Liberia has lifted the overnight curfew that has been in place since August and also opened its border with Sierra Leone as the country prepares for the “post-Ebola agenda.” President Ellen Johnson Sirleaf appealed for help from the international community to help Liberia recover from the effects of Ebola. The country has not fully eradicated the viral disease.
The announcement of the reopening of the borders on Sunday, closed since July, was welcomed by the population but Sierra Leone continues to close its borders. There have been 12 confirmed cases in Liberia, 134 in Guinea and 221 in Sierra Leone the past three weeks before February 18. All the three countries have pledged to prevent Ebola infections within the next two months but Liberia’s progress could still be hampered by neighboring affected countries.

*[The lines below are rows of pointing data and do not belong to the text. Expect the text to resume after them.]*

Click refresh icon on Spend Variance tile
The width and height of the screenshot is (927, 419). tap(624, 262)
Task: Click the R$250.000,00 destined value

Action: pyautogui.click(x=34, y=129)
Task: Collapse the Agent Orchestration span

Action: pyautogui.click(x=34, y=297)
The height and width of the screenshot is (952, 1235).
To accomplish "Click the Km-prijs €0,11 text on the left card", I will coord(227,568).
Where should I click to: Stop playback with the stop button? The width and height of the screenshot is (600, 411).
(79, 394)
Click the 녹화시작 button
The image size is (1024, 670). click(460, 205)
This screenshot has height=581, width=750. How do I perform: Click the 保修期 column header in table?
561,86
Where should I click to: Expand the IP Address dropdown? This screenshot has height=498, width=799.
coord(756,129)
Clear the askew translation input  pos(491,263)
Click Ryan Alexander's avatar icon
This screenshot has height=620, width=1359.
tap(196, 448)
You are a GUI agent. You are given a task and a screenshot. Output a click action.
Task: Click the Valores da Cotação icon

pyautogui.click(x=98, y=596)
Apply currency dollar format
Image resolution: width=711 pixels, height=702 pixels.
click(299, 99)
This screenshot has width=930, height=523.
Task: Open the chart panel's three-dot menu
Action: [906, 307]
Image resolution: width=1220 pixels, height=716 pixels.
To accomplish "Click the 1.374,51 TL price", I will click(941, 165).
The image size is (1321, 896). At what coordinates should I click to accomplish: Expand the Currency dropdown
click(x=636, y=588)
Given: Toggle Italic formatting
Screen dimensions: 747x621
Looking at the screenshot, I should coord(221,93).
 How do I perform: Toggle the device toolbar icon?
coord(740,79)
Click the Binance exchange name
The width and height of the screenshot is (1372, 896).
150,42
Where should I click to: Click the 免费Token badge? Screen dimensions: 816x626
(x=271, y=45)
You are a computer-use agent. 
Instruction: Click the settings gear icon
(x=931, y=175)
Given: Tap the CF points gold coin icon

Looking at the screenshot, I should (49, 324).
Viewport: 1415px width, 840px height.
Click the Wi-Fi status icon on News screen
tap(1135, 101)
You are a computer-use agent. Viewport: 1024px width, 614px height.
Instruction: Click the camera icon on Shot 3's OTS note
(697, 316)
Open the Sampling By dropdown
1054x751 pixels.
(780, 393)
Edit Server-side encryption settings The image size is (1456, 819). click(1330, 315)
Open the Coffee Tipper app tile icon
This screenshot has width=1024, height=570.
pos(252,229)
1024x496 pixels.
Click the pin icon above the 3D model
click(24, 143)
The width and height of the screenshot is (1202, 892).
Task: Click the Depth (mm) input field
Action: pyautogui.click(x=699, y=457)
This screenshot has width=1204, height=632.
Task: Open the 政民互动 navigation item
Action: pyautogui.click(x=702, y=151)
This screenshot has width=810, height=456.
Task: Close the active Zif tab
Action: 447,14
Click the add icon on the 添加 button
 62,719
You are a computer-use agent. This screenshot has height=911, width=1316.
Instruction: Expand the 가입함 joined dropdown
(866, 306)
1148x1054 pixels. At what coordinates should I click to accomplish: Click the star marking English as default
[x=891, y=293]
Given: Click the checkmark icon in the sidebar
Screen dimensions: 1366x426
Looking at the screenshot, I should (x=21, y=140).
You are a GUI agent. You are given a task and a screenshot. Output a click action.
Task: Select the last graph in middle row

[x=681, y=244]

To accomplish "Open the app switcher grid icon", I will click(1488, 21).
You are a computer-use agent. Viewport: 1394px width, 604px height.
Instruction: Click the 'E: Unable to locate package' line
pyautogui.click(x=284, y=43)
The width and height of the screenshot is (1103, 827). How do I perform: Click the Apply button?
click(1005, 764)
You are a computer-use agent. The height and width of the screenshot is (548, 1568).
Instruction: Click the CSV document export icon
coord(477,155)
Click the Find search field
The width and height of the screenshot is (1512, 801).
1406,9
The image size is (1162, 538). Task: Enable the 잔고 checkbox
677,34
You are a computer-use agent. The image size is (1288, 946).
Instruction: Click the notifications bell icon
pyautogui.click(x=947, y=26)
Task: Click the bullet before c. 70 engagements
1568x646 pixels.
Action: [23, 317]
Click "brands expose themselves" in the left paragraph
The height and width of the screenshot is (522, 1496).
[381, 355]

President Sirleaf admitted that national and global response to Ebola was slow mainly because “it was an unknown enemy.” She acknowledged the support the country received helped to bring the epidemic under control but signaled that the government needs help because “it costs so much when you have to fix it [basic public services].” Sirleaf stated that the country has “limited resources” to develop power projects to keep hospital equipment running, roads so the sick can access medical facilities, and clean water to prevent diseases from spreading. She said they want to develop the services “to the level where they could … be in a preventive mode” in order to avoid “a global menace.”
She is expected to visit Washington and meet with President Obama very soon with the hope that she will able to obtain such support from the US government.
President Sirleaf made these remarks during an interview with the Associated Press.